__Problem requirements__: Would you copy out each line of the records below that includes the word "green"?

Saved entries
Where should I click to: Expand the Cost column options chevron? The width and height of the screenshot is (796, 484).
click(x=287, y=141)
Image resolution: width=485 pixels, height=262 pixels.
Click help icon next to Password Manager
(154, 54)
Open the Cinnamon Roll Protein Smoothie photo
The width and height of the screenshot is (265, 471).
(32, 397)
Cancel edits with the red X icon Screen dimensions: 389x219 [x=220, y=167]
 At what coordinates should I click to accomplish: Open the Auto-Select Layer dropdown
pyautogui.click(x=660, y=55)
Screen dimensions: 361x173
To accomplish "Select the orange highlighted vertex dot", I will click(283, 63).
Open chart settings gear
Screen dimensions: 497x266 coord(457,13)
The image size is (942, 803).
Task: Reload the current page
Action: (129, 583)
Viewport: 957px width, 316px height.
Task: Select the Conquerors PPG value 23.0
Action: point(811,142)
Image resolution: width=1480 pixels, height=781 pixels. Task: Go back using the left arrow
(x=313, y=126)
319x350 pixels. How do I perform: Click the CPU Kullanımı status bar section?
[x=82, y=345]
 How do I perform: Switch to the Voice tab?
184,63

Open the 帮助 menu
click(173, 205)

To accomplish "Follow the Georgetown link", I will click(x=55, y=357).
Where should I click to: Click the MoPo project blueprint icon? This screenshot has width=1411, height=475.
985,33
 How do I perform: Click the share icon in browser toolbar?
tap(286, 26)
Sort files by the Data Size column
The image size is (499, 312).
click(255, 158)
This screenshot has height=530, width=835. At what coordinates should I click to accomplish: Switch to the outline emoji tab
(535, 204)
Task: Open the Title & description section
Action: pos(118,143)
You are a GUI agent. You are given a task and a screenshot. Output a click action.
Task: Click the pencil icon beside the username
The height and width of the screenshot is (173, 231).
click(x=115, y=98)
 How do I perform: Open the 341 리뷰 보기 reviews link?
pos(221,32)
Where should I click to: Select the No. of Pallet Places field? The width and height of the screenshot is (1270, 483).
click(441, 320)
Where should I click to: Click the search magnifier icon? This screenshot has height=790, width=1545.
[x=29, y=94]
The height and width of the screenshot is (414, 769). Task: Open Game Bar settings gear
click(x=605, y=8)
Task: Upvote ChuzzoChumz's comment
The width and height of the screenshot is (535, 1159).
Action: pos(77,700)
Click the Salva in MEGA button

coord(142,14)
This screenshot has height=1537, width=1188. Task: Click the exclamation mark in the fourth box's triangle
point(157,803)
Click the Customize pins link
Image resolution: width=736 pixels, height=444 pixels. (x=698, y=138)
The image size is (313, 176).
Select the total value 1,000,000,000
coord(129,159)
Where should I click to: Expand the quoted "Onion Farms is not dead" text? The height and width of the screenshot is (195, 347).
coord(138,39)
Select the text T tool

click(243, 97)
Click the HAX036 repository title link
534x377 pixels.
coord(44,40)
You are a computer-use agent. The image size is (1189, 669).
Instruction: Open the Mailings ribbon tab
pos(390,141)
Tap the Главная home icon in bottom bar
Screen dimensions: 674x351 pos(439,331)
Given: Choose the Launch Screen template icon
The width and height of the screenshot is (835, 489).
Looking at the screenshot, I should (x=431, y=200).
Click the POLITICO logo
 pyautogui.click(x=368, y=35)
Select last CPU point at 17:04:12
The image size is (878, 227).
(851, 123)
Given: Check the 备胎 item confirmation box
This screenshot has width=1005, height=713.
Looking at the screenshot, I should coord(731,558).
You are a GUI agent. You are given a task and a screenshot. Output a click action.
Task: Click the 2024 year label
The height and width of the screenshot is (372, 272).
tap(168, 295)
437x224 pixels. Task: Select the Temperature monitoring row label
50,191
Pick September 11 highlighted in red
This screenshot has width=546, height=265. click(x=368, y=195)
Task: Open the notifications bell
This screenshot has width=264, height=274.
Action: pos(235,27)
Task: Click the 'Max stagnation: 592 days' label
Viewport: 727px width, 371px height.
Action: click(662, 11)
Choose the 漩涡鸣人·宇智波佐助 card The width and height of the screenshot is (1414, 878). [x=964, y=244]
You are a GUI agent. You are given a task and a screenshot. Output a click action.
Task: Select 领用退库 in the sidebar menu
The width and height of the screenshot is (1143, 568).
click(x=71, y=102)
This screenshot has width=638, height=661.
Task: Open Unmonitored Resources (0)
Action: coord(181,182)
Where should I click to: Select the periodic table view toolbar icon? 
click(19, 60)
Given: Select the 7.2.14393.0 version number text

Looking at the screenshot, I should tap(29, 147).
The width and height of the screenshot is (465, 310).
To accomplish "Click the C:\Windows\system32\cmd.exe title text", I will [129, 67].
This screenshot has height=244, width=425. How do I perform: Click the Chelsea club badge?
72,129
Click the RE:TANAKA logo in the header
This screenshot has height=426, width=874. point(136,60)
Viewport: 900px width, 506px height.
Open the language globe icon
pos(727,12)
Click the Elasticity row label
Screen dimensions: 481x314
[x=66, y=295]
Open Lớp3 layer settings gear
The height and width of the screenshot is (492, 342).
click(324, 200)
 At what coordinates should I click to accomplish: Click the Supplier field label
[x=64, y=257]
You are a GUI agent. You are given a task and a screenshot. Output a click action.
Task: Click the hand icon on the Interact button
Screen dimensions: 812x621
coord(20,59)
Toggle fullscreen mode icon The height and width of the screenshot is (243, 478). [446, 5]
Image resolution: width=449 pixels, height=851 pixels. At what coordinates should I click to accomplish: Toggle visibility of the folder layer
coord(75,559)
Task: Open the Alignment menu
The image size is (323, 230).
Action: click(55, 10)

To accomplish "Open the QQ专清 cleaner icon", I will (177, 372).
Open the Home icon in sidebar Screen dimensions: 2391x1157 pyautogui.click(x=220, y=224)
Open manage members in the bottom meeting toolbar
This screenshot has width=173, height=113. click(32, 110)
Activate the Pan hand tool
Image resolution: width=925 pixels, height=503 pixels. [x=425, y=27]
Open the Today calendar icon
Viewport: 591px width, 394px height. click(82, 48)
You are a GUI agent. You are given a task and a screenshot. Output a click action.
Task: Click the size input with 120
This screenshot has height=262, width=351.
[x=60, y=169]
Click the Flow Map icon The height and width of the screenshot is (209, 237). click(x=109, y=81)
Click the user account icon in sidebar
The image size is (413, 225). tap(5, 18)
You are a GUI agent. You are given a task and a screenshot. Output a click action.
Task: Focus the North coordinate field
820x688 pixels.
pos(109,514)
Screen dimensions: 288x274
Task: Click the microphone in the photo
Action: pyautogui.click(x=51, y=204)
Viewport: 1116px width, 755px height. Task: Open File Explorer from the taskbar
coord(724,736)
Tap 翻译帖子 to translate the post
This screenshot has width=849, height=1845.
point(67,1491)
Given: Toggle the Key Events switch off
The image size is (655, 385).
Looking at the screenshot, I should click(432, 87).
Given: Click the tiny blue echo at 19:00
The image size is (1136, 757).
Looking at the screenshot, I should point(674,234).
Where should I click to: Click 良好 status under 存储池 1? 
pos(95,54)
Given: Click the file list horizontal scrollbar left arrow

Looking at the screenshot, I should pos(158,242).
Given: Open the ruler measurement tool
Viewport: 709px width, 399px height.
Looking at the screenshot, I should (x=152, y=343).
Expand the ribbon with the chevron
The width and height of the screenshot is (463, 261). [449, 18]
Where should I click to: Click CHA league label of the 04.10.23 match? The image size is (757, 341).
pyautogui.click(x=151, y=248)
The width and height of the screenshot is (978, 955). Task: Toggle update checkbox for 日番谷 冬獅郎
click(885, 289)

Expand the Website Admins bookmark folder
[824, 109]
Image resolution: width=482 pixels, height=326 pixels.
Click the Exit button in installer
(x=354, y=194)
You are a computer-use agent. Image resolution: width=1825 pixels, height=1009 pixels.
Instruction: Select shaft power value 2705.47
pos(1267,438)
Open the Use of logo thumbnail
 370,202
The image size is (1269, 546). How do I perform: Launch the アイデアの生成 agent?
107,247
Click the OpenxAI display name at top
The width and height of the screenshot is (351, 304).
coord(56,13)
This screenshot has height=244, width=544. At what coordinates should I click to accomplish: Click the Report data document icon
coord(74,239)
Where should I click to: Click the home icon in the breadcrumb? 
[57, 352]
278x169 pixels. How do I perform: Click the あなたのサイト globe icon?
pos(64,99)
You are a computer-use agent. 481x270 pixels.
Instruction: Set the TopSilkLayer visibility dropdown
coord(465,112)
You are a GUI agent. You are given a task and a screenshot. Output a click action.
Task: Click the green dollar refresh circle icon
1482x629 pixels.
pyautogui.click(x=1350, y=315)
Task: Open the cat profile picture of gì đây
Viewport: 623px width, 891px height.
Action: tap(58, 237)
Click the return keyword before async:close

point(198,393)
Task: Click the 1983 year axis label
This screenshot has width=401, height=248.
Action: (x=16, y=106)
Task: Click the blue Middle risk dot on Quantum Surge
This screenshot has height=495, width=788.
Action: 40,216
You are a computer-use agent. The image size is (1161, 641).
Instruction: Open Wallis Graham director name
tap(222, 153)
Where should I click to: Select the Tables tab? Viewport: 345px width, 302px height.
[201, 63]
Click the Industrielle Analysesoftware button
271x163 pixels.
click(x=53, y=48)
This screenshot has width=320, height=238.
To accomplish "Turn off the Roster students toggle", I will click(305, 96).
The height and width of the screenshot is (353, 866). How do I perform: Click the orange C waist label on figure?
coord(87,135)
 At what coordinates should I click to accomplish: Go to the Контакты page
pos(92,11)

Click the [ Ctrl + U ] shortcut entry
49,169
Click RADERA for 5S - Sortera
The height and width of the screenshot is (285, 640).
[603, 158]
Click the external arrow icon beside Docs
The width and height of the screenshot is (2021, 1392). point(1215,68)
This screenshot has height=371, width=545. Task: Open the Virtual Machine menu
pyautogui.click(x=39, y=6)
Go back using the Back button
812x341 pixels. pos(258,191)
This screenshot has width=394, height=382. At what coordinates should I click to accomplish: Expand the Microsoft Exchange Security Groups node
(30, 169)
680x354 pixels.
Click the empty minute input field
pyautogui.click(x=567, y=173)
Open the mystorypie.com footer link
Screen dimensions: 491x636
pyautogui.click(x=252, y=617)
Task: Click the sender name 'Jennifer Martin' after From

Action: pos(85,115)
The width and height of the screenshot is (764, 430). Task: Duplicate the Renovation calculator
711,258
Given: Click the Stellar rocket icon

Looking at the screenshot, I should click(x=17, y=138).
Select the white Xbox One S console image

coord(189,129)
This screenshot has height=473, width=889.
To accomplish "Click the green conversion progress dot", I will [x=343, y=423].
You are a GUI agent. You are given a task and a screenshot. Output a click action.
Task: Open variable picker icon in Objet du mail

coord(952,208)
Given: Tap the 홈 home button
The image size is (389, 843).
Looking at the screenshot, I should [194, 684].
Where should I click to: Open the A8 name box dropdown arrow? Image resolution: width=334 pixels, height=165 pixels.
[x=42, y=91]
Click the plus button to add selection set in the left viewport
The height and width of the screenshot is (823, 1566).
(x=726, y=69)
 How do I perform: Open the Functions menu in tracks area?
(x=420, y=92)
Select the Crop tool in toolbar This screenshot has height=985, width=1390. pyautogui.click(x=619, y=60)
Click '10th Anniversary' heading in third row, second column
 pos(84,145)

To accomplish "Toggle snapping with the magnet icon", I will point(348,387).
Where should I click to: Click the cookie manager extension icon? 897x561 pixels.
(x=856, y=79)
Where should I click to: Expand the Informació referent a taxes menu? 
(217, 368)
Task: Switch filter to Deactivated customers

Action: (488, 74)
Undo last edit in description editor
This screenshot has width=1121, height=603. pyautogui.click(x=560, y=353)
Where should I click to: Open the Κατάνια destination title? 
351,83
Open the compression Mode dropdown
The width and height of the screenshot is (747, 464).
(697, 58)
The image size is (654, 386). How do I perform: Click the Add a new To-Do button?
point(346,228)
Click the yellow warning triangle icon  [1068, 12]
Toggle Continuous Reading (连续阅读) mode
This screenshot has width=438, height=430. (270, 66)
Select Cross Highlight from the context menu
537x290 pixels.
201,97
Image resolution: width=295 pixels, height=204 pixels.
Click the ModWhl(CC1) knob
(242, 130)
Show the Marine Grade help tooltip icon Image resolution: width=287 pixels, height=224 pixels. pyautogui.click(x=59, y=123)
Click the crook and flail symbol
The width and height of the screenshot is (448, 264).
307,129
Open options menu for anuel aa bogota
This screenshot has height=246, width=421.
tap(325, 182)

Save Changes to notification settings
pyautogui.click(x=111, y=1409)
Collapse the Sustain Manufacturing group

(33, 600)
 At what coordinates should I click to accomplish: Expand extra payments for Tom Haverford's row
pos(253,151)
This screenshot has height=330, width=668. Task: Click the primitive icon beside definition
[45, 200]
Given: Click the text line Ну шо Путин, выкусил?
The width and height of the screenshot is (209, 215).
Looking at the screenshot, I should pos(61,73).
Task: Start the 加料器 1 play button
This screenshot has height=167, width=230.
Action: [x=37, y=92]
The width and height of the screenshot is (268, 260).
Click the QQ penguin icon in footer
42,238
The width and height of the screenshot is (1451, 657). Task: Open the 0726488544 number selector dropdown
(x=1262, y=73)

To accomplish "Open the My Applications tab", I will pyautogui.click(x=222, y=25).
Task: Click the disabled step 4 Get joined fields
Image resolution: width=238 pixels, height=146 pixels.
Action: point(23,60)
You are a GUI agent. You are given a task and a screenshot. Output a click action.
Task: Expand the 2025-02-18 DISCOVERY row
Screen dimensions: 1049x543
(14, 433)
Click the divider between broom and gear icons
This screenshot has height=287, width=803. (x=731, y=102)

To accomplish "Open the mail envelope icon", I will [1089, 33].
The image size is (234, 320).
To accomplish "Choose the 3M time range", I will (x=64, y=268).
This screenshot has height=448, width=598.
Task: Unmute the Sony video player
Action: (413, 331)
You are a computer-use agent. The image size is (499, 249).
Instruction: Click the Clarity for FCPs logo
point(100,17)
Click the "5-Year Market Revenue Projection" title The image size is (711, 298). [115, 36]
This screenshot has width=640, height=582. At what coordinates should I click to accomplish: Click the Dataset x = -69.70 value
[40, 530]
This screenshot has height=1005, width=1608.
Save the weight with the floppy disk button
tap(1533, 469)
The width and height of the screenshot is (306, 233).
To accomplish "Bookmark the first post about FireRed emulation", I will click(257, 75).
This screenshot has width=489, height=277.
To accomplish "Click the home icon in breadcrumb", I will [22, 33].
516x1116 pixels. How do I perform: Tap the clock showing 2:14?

__Response box__:
Task: Click the green dollar refresh circle icon
To accomplish "Click the green conversion progress dot", I will [x=343, y=423].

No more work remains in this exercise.